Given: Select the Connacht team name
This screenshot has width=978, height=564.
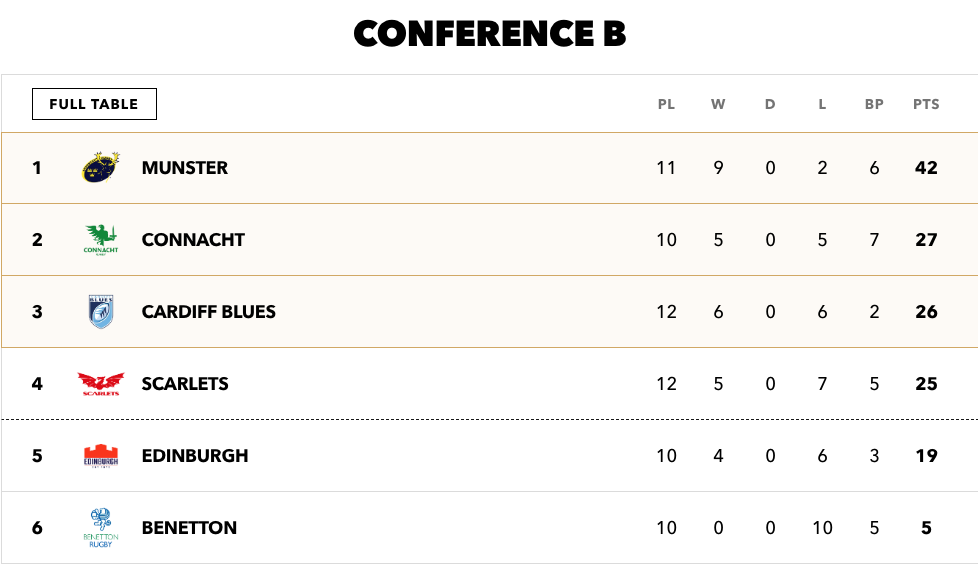Looking at the screenshot, I should pos(193,240).
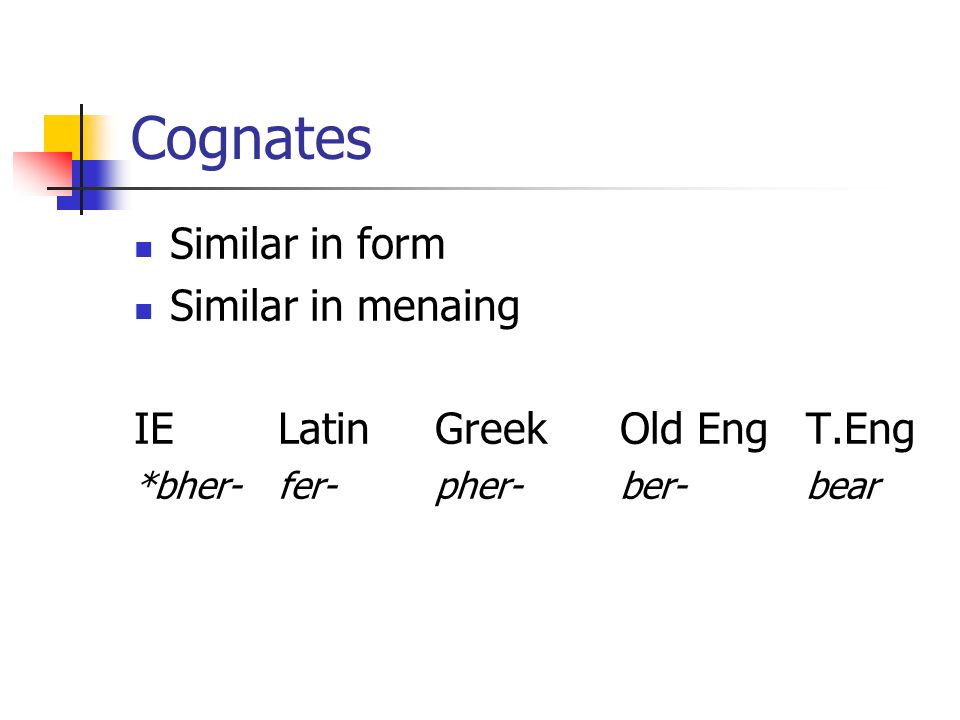The width and height of the screenshot is (960, 720).
Task: Click the modern English word bear
Action: tap(844, 486)
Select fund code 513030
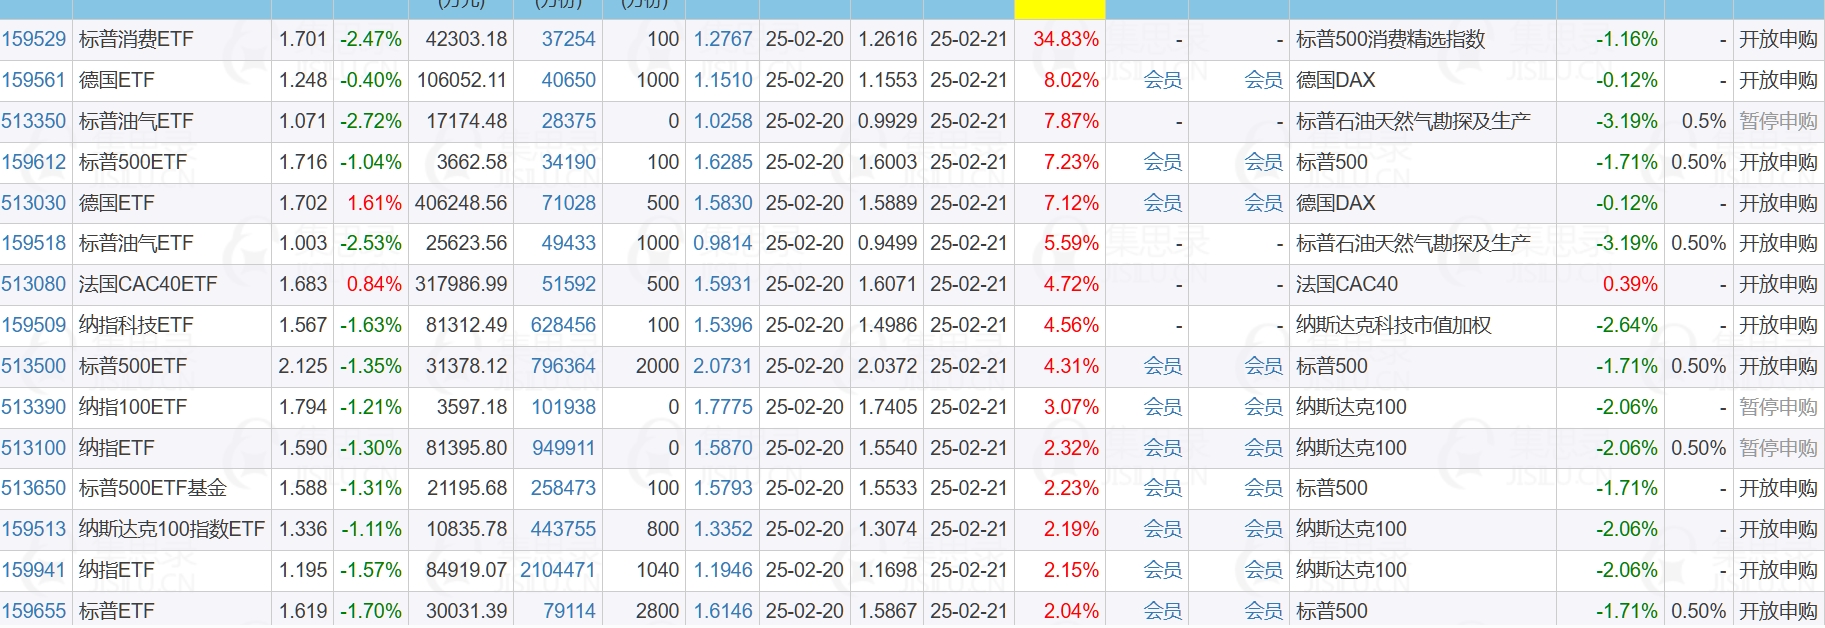Screen dimensions: 1825x628 pos(34,203)
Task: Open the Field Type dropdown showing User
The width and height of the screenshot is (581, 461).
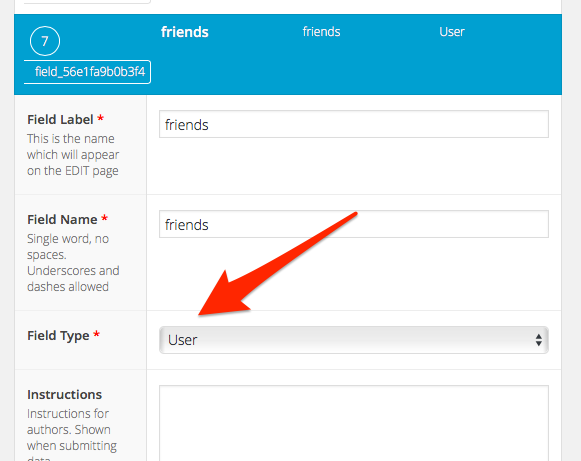Action: [x=354, y=340]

--------

**WORK TO BE COMPLETED**
Repeat the text of all the records above word for word, leaving out the pictures.

**FULL OUTPUT**
Given: Select the Connacht team name
This screenshot has width=978, height=564.
Looking at the screenshot, I should pos(193,240).
The width and height of the screenshot is (960, 720).
Task: Click the modern English word bear
Action: tap(844, 486)
Select fund code 513030
Screen dimensions: 1825x628 pos(34,203)
Task: Open the Field Type dropdown showing User
The width and height of the screenshot is (581, 461).
Action: [x=354, y=340]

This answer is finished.